» Aim of the exercise:
The answer must be an exact copy of the lines from the one containing "How do I perform: Click" through the end of the records, with the pictures left out.

Collected data:
►

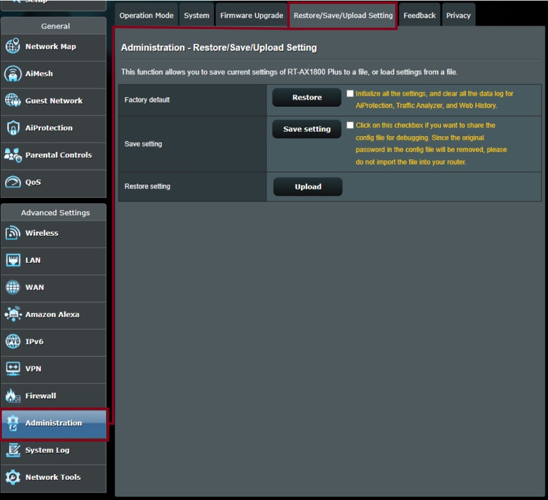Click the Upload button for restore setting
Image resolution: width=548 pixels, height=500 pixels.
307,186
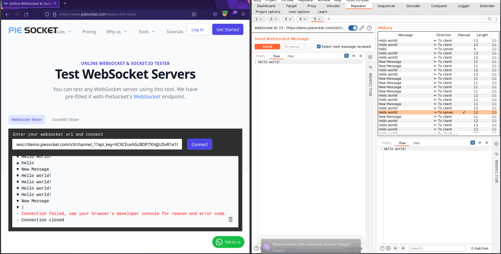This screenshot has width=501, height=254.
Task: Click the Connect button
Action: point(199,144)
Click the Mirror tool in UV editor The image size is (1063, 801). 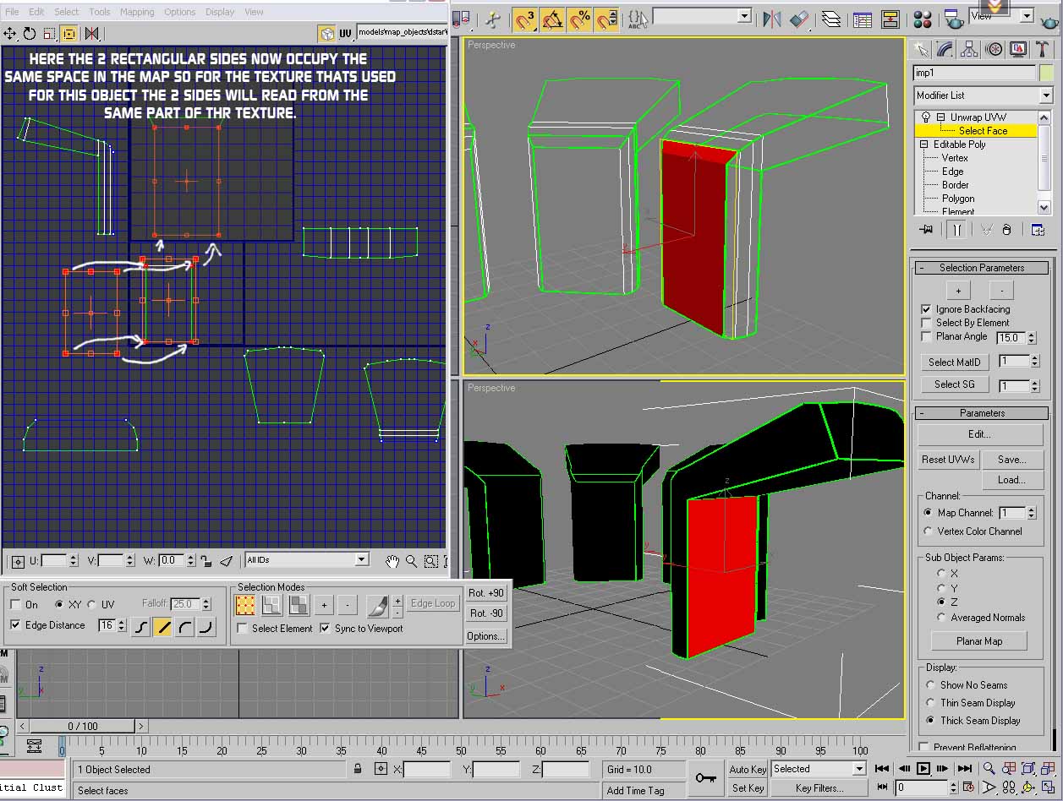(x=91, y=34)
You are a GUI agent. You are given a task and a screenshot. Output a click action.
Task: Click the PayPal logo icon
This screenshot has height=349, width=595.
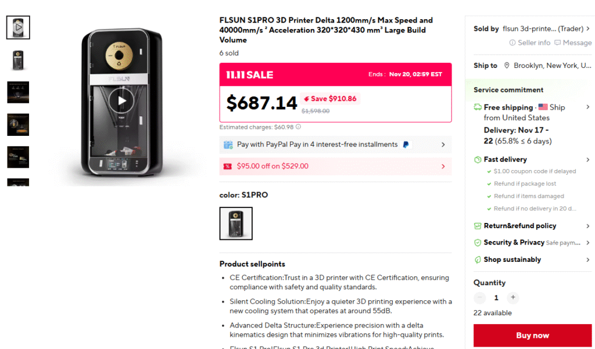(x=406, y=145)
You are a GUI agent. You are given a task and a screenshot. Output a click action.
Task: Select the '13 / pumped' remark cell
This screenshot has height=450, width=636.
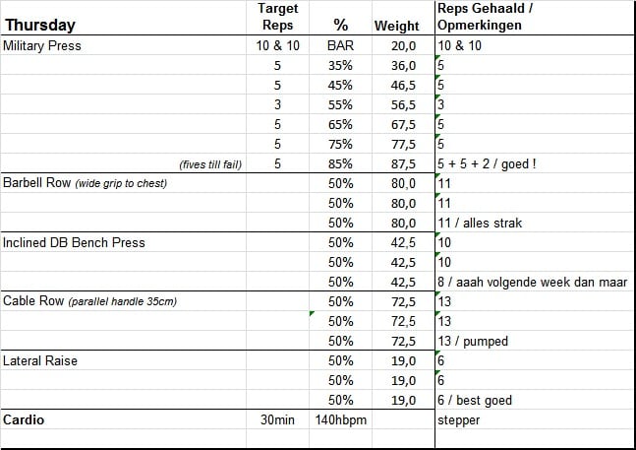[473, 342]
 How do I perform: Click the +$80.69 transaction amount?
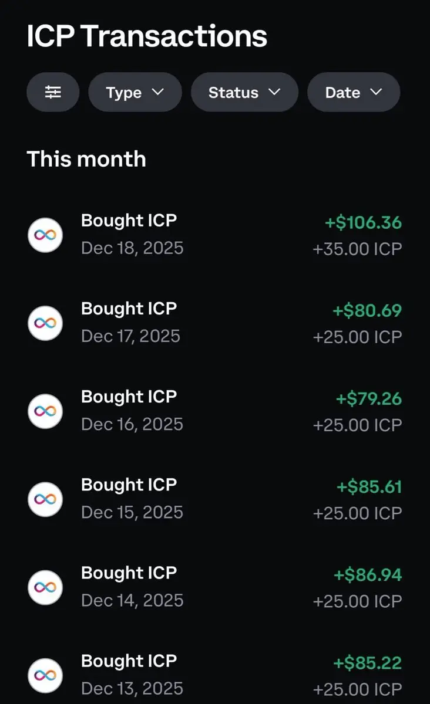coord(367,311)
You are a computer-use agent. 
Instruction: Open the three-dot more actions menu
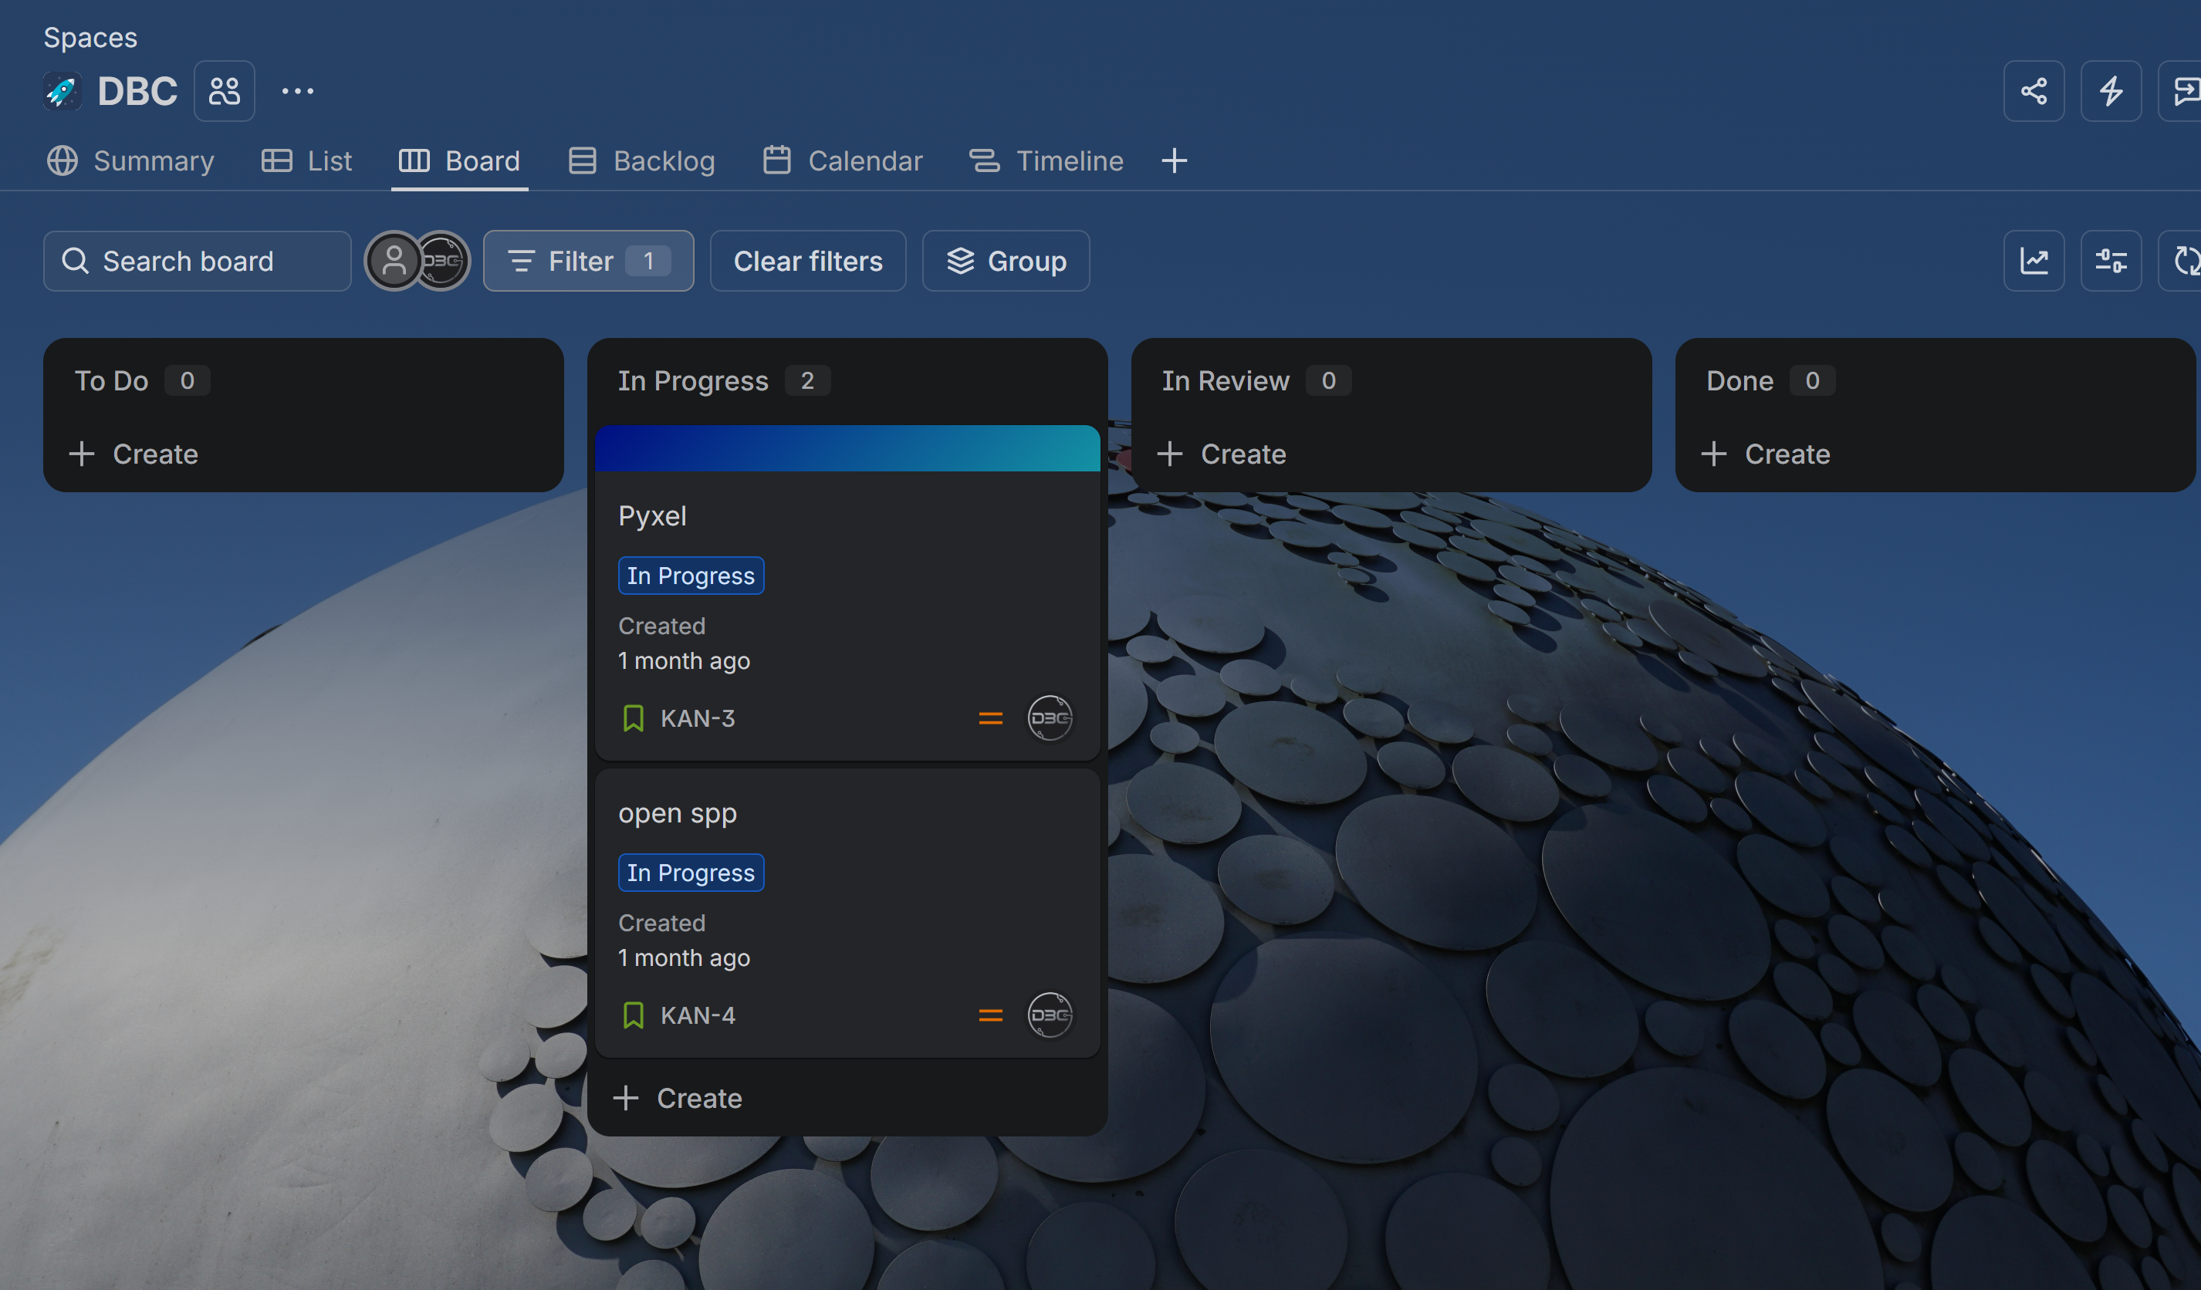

◄

» Response to this task:
 How do I perform: Click the +$80.69 transaction amount?
coord(367,311)
You are a computer-use agent. 
Instruction: Open the three-dot more actions menu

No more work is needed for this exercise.